Describe the game in two words: Cruise control. After roaring out to a 21-7 lead and scoring on three straight drives, the Bills seemingly went through the motions the rest of the game. Excluding a two-play drive to end the first half, Buffalo’s next three drives after scoring its third touchdown each ended in punts — none of which lasted longer than four plays. Thanks to an elite defense, the Bills don’t necessarily need a high-powered offense to win games, but stringing together short, empty drives doesn’t give that defense much time to rest between series, either. It will be something that coach Sean McDermott and offensive coordinator Brian Daboll look to correct this week.
Eye-popping Next Gen stat: Bills receiver Cole Beasley’s 6.91 average yards of separation at the time of the catch deserves recognition, but is somewhat skewed by his 51-yard catch-and-run in which the Giants left him in his own ZIP code. However, Murphy’s 3.79 average yards of separation from the quarterback on his pass rushes was well below the league average of 4.49 yards — as was rookie defensive tackle Ed Oliver’s 3.77 yards. Oliver was drafted to open pass-rush lanes for the Bills’ edge rushers, and Sunday’s contest marked two consecutive games he has been fewer than 4 yards away from the quarterback at the time of a sack or pass attempt.

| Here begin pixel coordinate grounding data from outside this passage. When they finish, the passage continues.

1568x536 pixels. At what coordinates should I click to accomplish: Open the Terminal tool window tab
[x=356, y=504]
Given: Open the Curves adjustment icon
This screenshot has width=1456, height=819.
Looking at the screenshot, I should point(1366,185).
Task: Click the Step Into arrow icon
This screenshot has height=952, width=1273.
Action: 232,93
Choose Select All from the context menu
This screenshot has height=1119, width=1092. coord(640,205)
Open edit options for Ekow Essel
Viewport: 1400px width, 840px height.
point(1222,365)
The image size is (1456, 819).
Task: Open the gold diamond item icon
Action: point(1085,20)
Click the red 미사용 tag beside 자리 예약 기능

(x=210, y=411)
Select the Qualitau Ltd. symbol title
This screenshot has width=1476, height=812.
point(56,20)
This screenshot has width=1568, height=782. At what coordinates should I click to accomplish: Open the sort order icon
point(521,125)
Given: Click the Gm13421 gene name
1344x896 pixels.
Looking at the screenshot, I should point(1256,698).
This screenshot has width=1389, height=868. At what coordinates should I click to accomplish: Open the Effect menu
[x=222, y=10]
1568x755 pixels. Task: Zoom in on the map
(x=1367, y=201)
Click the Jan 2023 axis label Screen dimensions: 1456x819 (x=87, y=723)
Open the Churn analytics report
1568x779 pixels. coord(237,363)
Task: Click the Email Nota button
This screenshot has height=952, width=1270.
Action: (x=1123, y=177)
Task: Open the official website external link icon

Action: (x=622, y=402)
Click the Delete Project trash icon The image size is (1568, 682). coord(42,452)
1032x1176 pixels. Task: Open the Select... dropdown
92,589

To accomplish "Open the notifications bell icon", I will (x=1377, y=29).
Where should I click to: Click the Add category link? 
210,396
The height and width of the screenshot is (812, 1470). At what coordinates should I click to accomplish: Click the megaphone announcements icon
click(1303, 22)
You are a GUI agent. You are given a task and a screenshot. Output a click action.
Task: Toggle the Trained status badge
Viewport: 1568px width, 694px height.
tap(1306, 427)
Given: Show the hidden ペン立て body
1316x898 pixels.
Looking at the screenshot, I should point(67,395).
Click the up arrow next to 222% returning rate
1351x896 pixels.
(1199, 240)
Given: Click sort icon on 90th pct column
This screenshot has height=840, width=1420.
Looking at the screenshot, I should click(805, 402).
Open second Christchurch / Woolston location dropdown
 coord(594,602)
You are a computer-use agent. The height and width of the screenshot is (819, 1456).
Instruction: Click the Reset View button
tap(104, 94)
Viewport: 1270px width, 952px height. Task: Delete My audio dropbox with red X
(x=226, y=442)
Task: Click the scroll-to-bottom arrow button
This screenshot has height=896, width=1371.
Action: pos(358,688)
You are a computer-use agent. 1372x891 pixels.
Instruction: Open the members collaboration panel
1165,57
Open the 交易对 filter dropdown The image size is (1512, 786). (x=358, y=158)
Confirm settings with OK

Promising trend: Rookie running back Devin Singletary has done the most with his limited workload. He went for 57 yards and his first career touchdown on six carries Sunday to bring his season total to 155 total yards on 15 touches. Frank Gore out-touched Singletary with 12 carries for 46 yards and a score of his own — the future Hall of Famer is not going anywhere, and it appears Daboll is committed to assigning matchup-specific workloads. It is promising that the rookie has been so efficient whenever his number is called.